Cresce l’allarme nelle stalle trentine con caldo e siccità che stanno bruciando pascoli e mais, mettendo a rischio l’approvvigionamento di fieno e cereali per gli animali, mentre crescono i costi per gli allevatori. A lanciare l’allarme è Coldiretti Trentino – Alto Adige con le temperature elevate e le precipitazioni inferiori alla norma che fanno sentire i loro effetti anche per il settore zootecnico.
Sulla campagna di raccolta del fieno pesano quest’anno condizioni climatiche estremamente difficili, compromettendo il potenziale produttivo. In Trentino i danni sono stimati già oltre il 40%, con punte fino al 60%, come in Val di Sole, Val di Non e Val di Fiemme, e in alcune zone il raccolto rischia addirittura di essere azzerato. L’entità definitiva delle perdite dipenderà dall’andamento meteorologico fino alla raccolta, ma la siccità rappresenta già il principale fattore limitante, con pesanti ripercussioni economiche sulle aziende agricole e sull’intera filiera zootecnica.
“La mancanza di pioggia -spiega il presidente di Coldiretti Trentino Alto Adige Gianluca Barbacovi – sta causando cali della produzione dei foraggi con una media provinciale del 40%. Una situazione che assume contorni ancora più drammatici negli alpeggi, dove la mancanza di pioggia ha prosciugato i prati e ridotto drasticamente la disponibilità di erba fresca così come dell’acqua necessaria ad abbeverare gli animali. In Val di Sole, Val di Non, Val di Fiemme, ad esempio, la produzione di foraggio registra riduzioni superiori al 40%”.
“Il caldo record – spiega Coldiretti trentino Alto Adige- ha causato anche un aumento del 30% dei costi energetici negli allevamenti. Le elevate temperature hanno reso necessario aumentare l’attività dei sistemi frigoriferi per raffreddare in tempo il latte. Ma si spende di più anche per i sistemi di climatizzazione delle stalle, tra nebulizzatori, doccette e ventilatori per gli animali. La siccità condiziona anche la produzione dei cereali per gli animali, con un incremento medio stimato di oltre il 30% dei costi per irrigare, tra consumo dell’acqua e del gasolio necessario per attivare gli impianti. Molte aziende saranno costrette ad acquistare foraggio da fuori provincia.

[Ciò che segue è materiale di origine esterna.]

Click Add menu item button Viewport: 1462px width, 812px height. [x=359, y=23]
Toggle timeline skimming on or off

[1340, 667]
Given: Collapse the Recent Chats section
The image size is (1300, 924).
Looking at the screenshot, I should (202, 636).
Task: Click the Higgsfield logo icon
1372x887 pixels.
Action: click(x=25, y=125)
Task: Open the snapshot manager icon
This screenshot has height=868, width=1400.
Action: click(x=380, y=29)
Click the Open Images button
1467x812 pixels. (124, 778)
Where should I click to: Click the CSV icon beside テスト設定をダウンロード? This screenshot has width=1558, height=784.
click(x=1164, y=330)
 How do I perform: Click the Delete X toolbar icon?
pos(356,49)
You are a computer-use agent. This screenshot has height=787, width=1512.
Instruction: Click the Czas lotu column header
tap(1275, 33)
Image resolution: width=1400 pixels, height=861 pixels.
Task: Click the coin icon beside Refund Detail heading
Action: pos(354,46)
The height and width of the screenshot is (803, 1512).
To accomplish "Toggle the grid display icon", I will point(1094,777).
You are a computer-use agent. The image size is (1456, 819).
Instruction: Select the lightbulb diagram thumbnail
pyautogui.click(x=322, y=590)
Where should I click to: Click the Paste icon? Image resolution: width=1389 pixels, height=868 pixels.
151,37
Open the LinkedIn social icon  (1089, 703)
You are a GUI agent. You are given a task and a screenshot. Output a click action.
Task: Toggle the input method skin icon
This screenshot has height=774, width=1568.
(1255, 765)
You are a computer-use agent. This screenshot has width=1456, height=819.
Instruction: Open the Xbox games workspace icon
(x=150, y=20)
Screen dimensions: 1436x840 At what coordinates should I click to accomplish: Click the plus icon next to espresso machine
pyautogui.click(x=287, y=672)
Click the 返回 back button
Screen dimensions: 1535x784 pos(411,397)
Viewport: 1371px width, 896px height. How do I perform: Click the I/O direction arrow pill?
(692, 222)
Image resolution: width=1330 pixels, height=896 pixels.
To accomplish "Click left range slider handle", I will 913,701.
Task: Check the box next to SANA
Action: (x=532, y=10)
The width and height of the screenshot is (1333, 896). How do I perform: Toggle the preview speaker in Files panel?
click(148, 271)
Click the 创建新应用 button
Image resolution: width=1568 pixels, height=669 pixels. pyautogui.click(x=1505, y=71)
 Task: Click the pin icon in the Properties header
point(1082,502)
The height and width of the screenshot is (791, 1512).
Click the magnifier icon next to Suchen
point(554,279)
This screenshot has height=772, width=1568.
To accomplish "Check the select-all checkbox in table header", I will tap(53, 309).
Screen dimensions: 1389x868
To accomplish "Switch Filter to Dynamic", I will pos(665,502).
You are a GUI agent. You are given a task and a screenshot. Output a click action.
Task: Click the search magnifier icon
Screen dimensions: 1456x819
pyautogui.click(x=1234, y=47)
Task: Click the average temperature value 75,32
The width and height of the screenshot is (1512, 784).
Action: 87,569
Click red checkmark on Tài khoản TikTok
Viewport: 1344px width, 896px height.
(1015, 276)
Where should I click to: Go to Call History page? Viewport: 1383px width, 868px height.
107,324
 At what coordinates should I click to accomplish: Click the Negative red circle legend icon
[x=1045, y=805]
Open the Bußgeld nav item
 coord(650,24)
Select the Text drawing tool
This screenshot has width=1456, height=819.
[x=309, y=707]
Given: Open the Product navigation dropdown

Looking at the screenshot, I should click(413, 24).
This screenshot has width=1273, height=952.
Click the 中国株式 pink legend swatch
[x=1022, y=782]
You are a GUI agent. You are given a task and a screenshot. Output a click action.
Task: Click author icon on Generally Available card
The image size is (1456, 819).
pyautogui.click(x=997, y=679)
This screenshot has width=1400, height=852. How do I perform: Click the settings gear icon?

“E’ la riprova – sottolinea il presidente Barbacovi– che l’emergenza caldo riguarda tutta la zootecnia perché senza acqua e foraggio non è possibile garantire la permanenza degli animali in montagna e la continuità produttiva delle aziende. Il cambiamento climatico sta rendendo sempre più difficile programmare le attività agricole e zootecniche e impone interventi strutturali”.
Un esempio concreto è quanto capitato ad Haus Senter – Atelier dei 3 Alpaca di Trambileno, sul Pasubio. Anche qui i prati si sono seccati, creando un problema di approvvigionamento di erba e fieno ai quattro alpaca di Cristina Senter. “L’erba si è seccata e quella che rimane non è più sufficiente per permettere ai nostri quattro animali di alimentarsi come dovrebbero. Ho lavorato, tagliato fieno e cercato di far ripartire il terreno, ma ho capito che avevamo bisogno di una soluzione diversa: far ruotare gli alpaca, portandoli per 3-4 giorni alla volta in altri piccoli prati, così da permettere loro di mangiare erba fresca e contemporaneamente lasciare riposare il nostro terreno”, racconta. Ecco l’idea di un appello sui social per cercare prati da mettere a disposizione degli alpaca.
“E qui è arrivata la parte che non mi aspettavo”, racconta Cristina Senter. “Ho trovato persone disposte a mettere a disposizione i propri prati. La mia richiesta molto semplice ha fatto nascere una vera e propria catena di solidarietà. Cercavo un po’ di erba fresca per i miei quattro alpaca e ho scoperto che, quando una porta si chiude, a volte basta avere il coraggio di chiedere aiuto perché se ne aprano molte altre”.
Nei prossimi giorni Cristina Senter porterà gli animali nei prati messi a disposizione. Felice di aver constatato che di fronte a una difficoltà concreta, comunità abbia scelto di rispondere.